• _Consigne 1_: D'après l'extrait du document ci-dessous, sur qui Michel Marmin a-t-il fourni l'année dernière un travail équivalent ?
• _Consigne 2_: Reproduisez à l'identique le passage de l'extrait du document ci-dessous qui va de « Nous avons voulu » jusqu'à « ce véritable continent ? » inclus.

• _Extrait du document_:
.....

Victor Hugo, l’inestimable : Rencontre avec Michel Marmin

Écrit dans une prose enlevée qui va droit à l’essentiel, basé sur un matériau documentaire solide, somptueusement illustré, l’ouvrage que les Éditions Chronique consacrent à Victor Hugo n’a que des qualités. Par la richesse de son contenu, il comblera le profane qui voudrait mieux connaître les innombrables facettes de l’œuvre et de l’homme. À l’amateur patenté, il apportera l’agrément de côtoyer un pair en la personne de son auteur, Michel Marmin.

En voilà un qui ne semble reculer devant aucun défi. Après avoir fourni l’année dernière un travail équivalent – donc considérable – sur Napoléon, il prend cette fois à bras le corps les mètres de rayonnages qu’occupe Hugo en bibliothèque pour nous faire partager son approche passionnée et érudite d’un géant devant qui tout écrivain ne peut se sentir qu’un homoncule.

Nous avons voulu poser quelques questions à Michel Marmin, personnage discret qui, depuis plus de quarante ans, mène avec un souci constant d’exigence et de curiosité son travail de journaliste, de biographe, de critique (musical, cinématographique et littéraire), et enfin de vulgarisateur au sens le plus noble du terme, soit celui qui passe le savoir avec précision sans pour autant sacrifier à la démagogique facilité de l’expression. Un homme de style avec qui il fait bon de s’entretenir, alors ne nous en privons pas…

 

 

─ Victor Hugo fait partie des classiques de la littérature française et l’on pourrait se demander si tout n’a pas déjà été dit à son propos. Qu’avez-vous personnellement (re)découvert en explorant ce véritable continent ?

Ce que j'ai découvert, si l'on peut dire, n'est pas très original… Je dirai quand même que ce qui m'a le plus impressionné, dans mes lectures et relectures, c'est sa vision « englobante » de tout et du contraire de tout, du plus petit et du plus grand, du bien et du mal, de beau et du laid, etc. Sa pratique de l'antithèse, bien connue, renvoie véritablement à une pensée totale (et non totalitaire !) du monde, une pensée qui inclut les contraires. Rien de moins manichéen, rien de moins exclusif, rien de moins sectaire que la pensée et l'art de Hugo.

.....

• _Données collectées_:
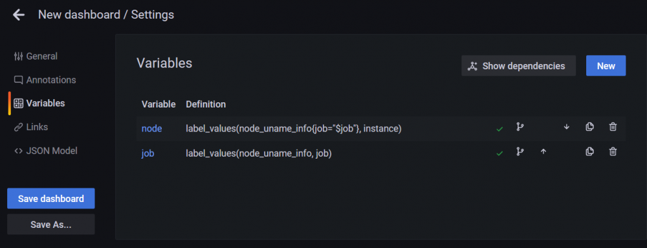Open the node variable link
647x248 pixels.
tap(151, 129)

.....

• _Réponse 1_: Sur Napoléon.

• _Réponse 2_:
Nous avons voulu poser quelques questions à Michel Marmin, personnage discret qui, depuis plus de quarante ans, mène avec un souci constant d’exigence et de curiosité son travail de journaliste, de biographe, de critique (musical, cinématographique et littéraire), et enfin de vulgarisateur au sens le plus noble du terme, soit celui qui passe le savoir avec précision sans pour autant sacrifier à la démagogique facilité de l’expression. Un homme de style avec qui il fait bon de s’entretenir, alors ne nous en privons pas…

 

 

─ Victor Hugo fait partie des classiques de la littérature française et l’on pourrait se demander si tout n’a pas déjà été dit à son propos. Qu’avez-vous personnellement (re)découvert en explorant ce véritable continent ?